*** INPUT RECORDS ***
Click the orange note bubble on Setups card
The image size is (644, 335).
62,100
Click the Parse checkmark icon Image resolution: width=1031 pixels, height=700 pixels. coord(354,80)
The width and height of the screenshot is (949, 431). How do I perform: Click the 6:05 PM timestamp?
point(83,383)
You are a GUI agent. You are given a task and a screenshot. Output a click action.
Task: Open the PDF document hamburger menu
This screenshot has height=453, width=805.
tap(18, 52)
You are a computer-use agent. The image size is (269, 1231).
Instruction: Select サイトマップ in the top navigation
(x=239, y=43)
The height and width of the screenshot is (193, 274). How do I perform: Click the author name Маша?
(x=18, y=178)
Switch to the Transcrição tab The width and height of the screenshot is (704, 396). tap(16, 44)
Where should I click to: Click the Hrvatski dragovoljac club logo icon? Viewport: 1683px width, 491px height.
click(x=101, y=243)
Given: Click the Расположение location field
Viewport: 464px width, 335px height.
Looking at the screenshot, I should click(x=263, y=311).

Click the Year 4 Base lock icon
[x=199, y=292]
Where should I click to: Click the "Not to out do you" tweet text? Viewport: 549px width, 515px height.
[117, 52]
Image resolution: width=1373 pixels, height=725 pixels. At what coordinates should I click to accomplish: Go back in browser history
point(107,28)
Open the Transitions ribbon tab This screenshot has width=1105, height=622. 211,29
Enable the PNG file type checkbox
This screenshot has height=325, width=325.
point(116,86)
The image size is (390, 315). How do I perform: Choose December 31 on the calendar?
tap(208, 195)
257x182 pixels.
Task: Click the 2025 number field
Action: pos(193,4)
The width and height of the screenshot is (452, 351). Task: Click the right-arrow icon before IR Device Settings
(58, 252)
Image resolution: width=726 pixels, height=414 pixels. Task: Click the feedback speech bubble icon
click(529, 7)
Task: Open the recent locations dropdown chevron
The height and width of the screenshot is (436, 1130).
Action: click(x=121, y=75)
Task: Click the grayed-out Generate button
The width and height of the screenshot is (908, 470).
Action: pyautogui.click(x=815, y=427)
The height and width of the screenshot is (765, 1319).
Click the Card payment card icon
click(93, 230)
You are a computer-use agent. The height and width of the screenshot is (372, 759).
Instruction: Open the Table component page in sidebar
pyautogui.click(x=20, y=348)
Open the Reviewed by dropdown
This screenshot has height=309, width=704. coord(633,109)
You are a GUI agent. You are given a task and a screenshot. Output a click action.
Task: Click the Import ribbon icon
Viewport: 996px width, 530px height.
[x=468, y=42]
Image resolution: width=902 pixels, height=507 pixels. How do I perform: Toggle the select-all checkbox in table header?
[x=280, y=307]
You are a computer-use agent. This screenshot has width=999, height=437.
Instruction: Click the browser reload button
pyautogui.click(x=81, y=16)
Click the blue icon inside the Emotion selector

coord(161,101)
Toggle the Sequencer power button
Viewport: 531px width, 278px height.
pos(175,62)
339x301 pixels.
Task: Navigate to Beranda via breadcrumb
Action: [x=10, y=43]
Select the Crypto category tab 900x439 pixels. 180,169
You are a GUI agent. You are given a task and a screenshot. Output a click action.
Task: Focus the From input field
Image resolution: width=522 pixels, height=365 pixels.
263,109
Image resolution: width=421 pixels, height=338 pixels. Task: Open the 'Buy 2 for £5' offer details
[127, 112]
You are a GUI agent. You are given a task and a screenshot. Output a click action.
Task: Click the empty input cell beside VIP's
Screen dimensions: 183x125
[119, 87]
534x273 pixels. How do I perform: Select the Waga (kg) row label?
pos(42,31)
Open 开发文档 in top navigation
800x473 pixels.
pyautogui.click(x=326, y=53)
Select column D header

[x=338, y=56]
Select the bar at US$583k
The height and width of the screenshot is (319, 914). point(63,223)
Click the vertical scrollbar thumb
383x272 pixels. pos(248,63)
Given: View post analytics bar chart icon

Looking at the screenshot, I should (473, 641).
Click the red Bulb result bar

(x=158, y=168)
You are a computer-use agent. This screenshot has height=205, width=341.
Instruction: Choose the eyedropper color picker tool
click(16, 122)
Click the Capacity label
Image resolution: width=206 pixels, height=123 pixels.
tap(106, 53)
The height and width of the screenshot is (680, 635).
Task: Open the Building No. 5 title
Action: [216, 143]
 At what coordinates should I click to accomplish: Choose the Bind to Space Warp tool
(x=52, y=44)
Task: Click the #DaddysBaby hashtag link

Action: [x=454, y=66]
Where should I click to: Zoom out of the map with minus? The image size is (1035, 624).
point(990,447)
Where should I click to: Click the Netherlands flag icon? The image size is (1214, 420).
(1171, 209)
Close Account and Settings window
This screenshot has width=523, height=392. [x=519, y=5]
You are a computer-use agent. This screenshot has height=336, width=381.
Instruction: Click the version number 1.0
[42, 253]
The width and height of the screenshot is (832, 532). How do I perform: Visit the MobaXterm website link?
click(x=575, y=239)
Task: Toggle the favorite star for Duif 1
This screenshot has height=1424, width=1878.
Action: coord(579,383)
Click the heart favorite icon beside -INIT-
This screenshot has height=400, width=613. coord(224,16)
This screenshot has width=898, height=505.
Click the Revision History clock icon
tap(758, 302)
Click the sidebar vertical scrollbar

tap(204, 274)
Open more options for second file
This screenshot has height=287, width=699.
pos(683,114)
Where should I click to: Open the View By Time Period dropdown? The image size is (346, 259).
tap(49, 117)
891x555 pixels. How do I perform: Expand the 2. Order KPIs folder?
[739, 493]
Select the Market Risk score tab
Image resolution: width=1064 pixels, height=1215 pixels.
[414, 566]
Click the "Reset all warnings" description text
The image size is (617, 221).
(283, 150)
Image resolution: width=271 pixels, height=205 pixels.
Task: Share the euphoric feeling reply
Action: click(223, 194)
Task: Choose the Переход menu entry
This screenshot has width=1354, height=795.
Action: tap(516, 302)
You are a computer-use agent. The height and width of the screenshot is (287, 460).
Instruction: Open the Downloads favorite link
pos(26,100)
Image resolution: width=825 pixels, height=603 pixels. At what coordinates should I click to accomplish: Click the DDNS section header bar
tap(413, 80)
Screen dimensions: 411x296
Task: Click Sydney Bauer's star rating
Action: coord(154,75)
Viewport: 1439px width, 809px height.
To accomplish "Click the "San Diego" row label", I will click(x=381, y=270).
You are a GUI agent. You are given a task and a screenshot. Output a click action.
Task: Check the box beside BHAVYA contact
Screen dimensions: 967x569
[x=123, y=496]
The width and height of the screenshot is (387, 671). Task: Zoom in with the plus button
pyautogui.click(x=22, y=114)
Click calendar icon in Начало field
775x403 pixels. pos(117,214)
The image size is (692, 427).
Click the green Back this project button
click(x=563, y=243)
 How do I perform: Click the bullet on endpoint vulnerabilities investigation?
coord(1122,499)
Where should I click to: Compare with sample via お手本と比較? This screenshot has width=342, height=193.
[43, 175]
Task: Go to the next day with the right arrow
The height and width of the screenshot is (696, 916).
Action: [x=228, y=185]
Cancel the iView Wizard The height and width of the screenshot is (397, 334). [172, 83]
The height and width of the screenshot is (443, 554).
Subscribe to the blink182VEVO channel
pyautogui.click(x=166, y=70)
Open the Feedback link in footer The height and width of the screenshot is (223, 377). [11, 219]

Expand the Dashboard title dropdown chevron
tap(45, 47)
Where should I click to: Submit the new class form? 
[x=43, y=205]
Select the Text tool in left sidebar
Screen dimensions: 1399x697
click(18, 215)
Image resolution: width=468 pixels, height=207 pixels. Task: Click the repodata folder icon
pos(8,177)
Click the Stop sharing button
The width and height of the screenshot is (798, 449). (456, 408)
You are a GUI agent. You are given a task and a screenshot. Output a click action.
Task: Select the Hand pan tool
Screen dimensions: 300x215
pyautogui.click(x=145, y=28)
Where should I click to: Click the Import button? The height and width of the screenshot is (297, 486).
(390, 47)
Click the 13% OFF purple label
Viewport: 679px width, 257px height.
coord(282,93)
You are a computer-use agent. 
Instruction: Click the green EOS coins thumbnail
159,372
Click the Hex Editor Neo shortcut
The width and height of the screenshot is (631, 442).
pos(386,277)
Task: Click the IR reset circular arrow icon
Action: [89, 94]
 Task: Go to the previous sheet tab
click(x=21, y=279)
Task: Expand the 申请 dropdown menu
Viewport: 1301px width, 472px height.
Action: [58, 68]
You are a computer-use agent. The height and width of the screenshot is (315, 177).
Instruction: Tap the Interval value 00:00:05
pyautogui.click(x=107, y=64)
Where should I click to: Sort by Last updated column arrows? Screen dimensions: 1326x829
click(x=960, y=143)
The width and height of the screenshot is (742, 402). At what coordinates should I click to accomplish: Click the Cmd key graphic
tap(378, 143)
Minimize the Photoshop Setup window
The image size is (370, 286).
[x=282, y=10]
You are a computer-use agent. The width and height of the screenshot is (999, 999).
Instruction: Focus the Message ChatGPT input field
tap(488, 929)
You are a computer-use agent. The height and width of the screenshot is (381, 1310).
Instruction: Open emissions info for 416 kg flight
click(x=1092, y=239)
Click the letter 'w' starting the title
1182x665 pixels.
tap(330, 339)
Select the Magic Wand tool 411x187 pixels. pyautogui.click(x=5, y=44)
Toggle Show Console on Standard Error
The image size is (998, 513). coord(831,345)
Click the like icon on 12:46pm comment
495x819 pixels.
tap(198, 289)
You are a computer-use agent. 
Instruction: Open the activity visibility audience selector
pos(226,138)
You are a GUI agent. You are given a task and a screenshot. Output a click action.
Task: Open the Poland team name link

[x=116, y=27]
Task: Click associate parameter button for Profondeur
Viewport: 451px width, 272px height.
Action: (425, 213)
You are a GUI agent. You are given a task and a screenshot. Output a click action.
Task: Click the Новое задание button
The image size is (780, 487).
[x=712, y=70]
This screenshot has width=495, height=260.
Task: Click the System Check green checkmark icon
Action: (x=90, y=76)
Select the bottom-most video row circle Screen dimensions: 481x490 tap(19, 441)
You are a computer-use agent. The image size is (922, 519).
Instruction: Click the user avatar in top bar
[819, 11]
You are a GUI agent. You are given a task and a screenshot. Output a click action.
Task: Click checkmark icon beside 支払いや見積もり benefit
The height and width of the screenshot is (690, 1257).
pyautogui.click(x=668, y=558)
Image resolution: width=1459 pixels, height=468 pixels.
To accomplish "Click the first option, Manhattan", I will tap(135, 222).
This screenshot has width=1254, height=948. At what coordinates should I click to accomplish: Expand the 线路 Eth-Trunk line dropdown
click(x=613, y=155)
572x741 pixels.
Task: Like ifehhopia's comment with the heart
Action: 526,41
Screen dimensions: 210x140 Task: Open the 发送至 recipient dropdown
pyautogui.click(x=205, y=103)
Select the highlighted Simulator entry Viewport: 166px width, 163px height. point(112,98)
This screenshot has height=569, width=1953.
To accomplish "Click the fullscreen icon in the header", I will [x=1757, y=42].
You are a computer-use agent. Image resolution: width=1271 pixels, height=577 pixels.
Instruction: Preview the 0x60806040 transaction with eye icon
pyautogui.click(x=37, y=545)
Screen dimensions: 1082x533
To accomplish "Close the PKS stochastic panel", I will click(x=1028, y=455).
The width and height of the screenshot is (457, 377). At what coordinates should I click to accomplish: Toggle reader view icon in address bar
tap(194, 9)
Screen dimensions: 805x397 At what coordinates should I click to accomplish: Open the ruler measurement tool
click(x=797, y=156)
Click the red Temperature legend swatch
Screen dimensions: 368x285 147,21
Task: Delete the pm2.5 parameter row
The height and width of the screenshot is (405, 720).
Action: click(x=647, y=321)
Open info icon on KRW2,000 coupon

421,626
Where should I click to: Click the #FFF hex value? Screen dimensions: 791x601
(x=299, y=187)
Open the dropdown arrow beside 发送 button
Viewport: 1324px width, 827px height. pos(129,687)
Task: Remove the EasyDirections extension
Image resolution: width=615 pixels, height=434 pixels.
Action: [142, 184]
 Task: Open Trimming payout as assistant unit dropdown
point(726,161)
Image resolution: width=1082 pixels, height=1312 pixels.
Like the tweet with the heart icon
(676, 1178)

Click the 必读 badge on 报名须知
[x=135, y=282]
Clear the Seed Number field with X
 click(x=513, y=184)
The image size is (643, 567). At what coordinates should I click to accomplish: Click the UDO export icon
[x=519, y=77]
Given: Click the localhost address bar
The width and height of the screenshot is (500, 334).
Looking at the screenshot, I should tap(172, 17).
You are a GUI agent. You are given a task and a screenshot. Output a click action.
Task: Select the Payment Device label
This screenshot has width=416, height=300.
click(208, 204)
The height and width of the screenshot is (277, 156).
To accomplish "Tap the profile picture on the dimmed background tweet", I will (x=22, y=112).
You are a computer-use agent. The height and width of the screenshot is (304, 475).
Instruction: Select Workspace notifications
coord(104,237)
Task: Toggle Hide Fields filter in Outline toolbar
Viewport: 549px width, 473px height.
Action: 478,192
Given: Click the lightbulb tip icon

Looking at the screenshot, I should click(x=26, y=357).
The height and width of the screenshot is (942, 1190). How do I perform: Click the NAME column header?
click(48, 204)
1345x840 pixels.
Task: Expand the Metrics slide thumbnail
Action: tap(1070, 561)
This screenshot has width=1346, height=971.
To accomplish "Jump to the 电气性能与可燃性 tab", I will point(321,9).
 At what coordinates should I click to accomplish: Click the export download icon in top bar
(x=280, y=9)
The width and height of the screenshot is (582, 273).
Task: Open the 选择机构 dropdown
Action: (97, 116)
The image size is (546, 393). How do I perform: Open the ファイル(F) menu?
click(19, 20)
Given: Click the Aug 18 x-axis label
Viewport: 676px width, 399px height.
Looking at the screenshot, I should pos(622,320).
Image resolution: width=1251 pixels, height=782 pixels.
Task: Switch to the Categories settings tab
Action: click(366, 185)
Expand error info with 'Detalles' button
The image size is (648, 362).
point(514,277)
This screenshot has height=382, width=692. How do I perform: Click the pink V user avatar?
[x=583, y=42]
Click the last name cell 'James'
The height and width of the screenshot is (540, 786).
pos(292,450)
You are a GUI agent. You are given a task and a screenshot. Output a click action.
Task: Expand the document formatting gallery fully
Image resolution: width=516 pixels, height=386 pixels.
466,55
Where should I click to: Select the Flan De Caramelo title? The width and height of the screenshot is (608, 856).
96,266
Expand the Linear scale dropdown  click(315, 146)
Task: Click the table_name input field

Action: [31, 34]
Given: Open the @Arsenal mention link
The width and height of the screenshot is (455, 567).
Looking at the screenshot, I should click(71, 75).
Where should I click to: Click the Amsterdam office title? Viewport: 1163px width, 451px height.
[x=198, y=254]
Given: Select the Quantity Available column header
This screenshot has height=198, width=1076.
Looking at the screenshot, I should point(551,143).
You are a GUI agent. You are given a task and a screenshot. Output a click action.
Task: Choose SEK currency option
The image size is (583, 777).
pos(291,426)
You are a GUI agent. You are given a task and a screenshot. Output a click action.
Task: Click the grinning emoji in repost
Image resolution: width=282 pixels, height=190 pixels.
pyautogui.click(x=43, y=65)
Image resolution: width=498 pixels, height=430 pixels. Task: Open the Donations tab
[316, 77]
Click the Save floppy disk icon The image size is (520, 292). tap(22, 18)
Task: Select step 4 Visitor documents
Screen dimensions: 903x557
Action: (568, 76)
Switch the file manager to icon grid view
*** End of INPUT RECORDS ***
DIRECTIONS – Transcribe the lines above between the line holding "Where should I click to: Click the #FFF" and the line holding "Given: Click the Aug 18 x-axis label", inclusive, exactly as they stand and with nothing added.

WRITTEN ANSWER –
Where should I click to: Click the #FFF hex value? Screen dimensions: 791x601
(x=299, y=187)
Open the dropdown arrow beside 发送 button
Viewport: 1324px width, 827px height. pos(129,687)
Task: Remove the EasyDirections extension
Image resolution: width=615 pixels, height=434 pixels.
Action: [142, 184]
 Task: Open Trimming payout as assistant unit dropdown
point(726,161)
Image resolution: width=1082 pixels, height=1312 pixels.
Like the tweet with the heart icon
(676, 1178)

Click the 必读 badge on 报名须知
[x=135, y=282]
Clear the Seed Number field with X
 click(x=513, y=184)
The image size is (643, 567). At what coordinates should I click to accomplish: Click the UDO export icon
[x=519, y=77]
Given: Click the localhost address bar
The width and height of the screenshot is (500, 334).
Looking at the screenshot, I should tap(172, 17).
You are a GUI agent. You are given a task and a screenshot. Output a click action.
Task: Select the Payment Device label
This screenshot has width=416, height=300.
click(208, 204)
The height and width of the screenshot is (277, 156).
To accomplish "Tap the profile picture on the dimmed background tweet", I will (x=22, y=112).
You are a computer-use agent. The height and width of the screenshot is (304, 475).
Instruction: Select Workspace notifications
coord(104,237)
Task: Toggle Hide Fields filter in Outline toolbar
Viewport: 549px width, 473px height.
Action: 478,192
Given: Click the lightbulb tip icon

Looking at the screenshot, I should click(x=26, y=357).
The height and width of the screenshot is (942, 1190). How do I perform: Click the NAME column header?
click(48, 204)
1345x840 pixels.
Task: Expand the Metrics slide thumbnail
Action: tap(1070, 561)
This screenshot has width=1346, height=971.
To accomplish "Jump to the 电气性能与可燃性 tab", I will point(321,9).
 At what coordinates should I click to accomplish: Click the export download icon in top bar
(x=280, y=9)
The width and height of the screenshot is (582, 273).
Task: Open the 选择机构 dropdown
Action: (97, 116)
The image size is (546, 393). How do I perform: Open the ファイル(F) menu?
click(19, 20)
Given: Click the Aug 18 x-axis label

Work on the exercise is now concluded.